I have an anxious asd child the absolute BEST thing I did for him is step back I prep him we get there he decides and actually he goes more often than not these days and he doesn't hate me afterwards because while I was forcing cajoling insisting etc he was resenting and blaming me if he didn't enjoy being there so take the pressure off before he was going kicking and screaming or sullen and moody and coming home smashing up the house and flipping out now he can come home moody but it's nowhere near as bad and dad can't get to me he tries but because I protect ds by backing him if he cannot face going he backs me by being truthful when people ask is mum stopping you from seeing dad his response is no its my choice (his dad was trying to force him to lie and say I was stopping access he would parrot the lie infront of dad I would say talk to him on his own and he would tell them he lied 🤷‍♂️)

Gizacluethen · 28/01/2022 22:01

I know you've said you're thinking about it yourself but this

I spoke to anxious dc who explained that he had thought the train would be different layout inside and he had had it all planned in his head and he couldn't cope with it being different.

Is a HUMONGOUS part of my autism.

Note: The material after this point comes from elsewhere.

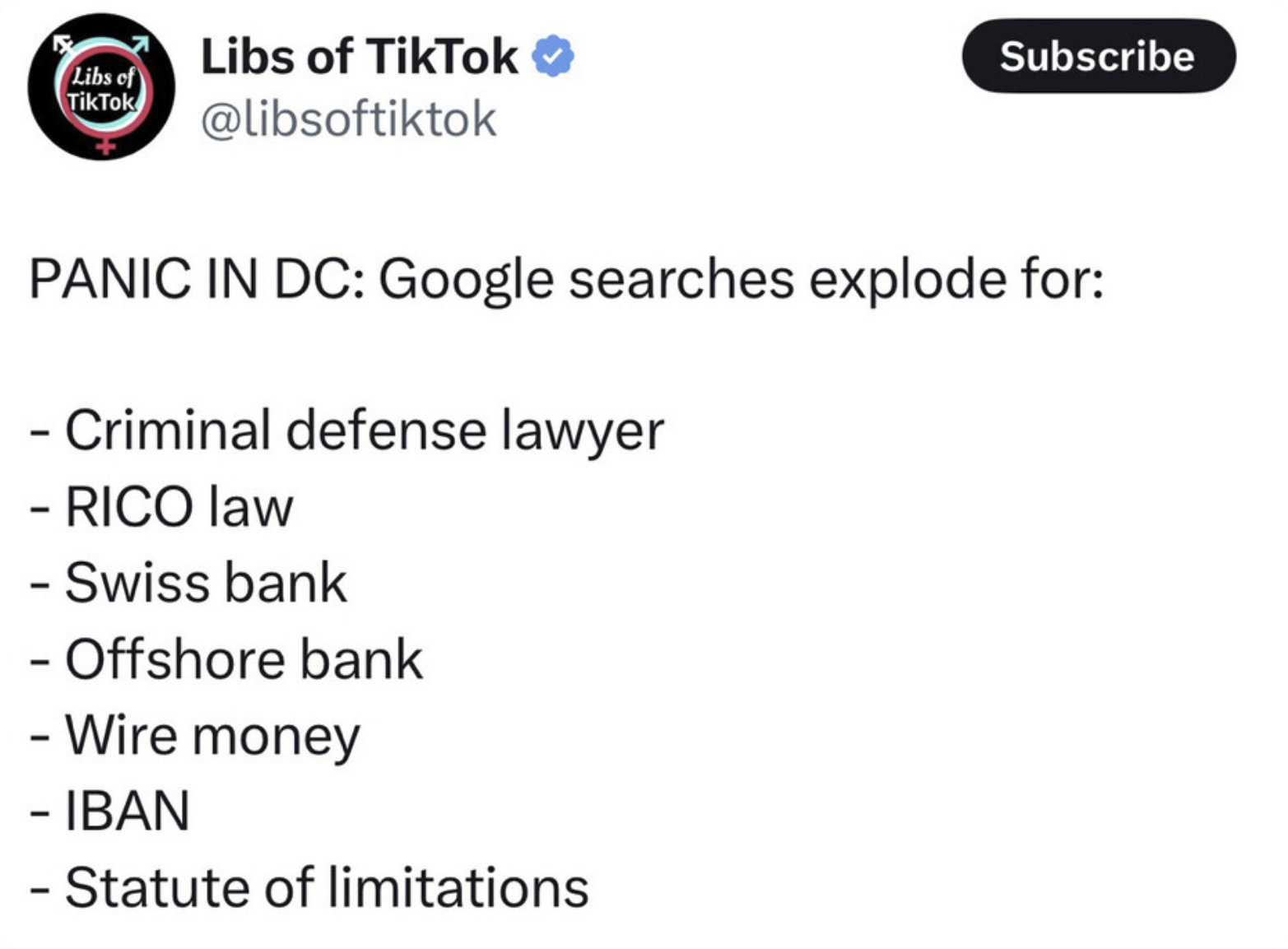Viewport: 1288px width, 949px height.
Task: Select the 'RICO law' list item
Action: 178,506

I definitely think looking into that as I'm also incredibly anxious and it comes from the desperation to be able to mask so constantly needing to be prepared so I can mask.

His dad is doing a shite job of making his kids (all of them) feel secure and loved. Just make sure your kid knows they can also rely on you to be there.

Gizacluethen · 28/01/2022 22:03

Sorry I meant, I think looking into that would be super helpful for the kid in the long run.

Lockdown has reduced exposure to things like this so reactions tend to be stronger. I always find when I avoid exposure to my triggers they just get more sensitive.

You're doing brilliant though. They're lucky to have you.

TatianaBis · 28/01/2022 22:05

I have never implied that you would OP, just pointing out that that is what that advice amounts to.